Celg enfrentou duas Cachoeiras Douradas, diz José Paulo Loureiro
Para o encomista José Paulo Loureiro, que presidiu a Celg entre 2002 e 2004, a venda de Cachoeira Dourada representou um grande desfalque no caixa da empresa. “A Celg enfrentou na verdade duas Cachoeiras Douradas. A primeira, foi a venda da usina. A segunda, foi quando o dinheiro da venda não foi aplicado na empresa”, explica.
José Paulo é ouvido pela Comissão Paralmentar de Inquérito (CPI) que investiga o endividamento da Celg na noite desta quinta-feira, 28, em reunião realizada no auditório Solon Amaral. Também foram ouvidos nesta tarde os ex-presidentes da estatal José Walter Vasquez Filho e Ênio de Andrade Branco.
O economista acrescenta que Cachoeira Dourada não foi o único problema que colocou a Celg em dificuldades. Outros gargalos apontados pelo ex-presidente da Companhia são as dívidas do Estado e da União com a empresa, além da ausência de reajuste das tarifas.
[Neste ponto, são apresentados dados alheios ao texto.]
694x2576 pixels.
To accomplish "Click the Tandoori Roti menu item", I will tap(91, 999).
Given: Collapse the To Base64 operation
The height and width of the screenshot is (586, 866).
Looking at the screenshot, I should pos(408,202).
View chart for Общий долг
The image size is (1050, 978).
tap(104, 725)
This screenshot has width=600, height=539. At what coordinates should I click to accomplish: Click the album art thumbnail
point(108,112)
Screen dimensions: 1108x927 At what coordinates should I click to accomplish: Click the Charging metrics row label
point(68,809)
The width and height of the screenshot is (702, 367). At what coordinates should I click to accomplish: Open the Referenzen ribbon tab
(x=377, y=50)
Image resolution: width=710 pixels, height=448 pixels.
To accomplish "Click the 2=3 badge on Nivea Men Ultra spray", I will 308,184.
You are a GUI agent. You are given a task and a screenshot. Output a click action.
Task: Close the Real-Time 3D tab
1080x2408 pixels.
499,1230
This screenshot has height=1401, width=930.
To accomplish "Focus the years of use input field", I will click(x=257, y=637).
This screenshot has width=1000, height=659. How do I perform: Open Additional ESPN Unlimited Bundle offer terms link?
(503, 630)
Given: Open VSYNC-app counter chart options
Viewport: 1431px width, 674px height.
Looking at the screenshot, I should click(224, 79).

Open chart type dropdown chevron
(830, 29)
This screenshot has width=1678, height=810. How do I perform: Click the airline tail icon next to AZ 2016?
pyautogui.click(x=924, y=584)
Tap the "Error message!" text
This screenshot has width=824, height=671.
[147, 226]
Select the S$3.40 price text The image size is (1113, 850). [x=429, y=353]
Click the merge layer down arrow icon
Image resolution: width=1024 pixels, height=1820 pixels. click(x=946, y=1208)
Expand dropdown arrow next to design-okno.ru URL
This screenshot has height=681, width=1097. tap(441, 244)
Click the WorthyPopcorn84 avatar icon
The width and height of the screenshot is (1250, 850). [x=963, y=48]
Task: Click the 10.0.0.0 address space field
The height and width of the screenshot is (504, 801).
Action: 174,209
José Paulo Loureiro lembra que, além de não pagar suas dívidas com a Celg, a União também impede reajustes tarifários da empresa, o que a coloca em situação cada vez mais difícil. “A tarifa é responsável pelo poder de investimento da empresa”, comenta o economista, lembrando que cidades goianas abastecidas por companhia de outro Estado pagam energia até duas vezes mais caro.
O executivo citou o exemplo da Cemig mineira: em Itumbiara, se um determinado estabelecimento paga R$ 100 de energia, em Centralina, do outro lado do Rio Paranaíba, no Estado mineiro, o mesmo estabelecimento pagaria R$ 300.
José Paulo destaca também que os municípios têm sua parcela de responsabilidade no endividamento da Celg. Conta que quando assumiu a empresa em 2002 encontrou casos de prefeituras que parcelaram débitos em até 150 anos. Quanto aos advogados contratados pela Celg durante sua gestão, ele destaca que esses profissionais deram lucros para a empresa, já que recebiam honorários apenas em cima das dívidas que conseguiam receber.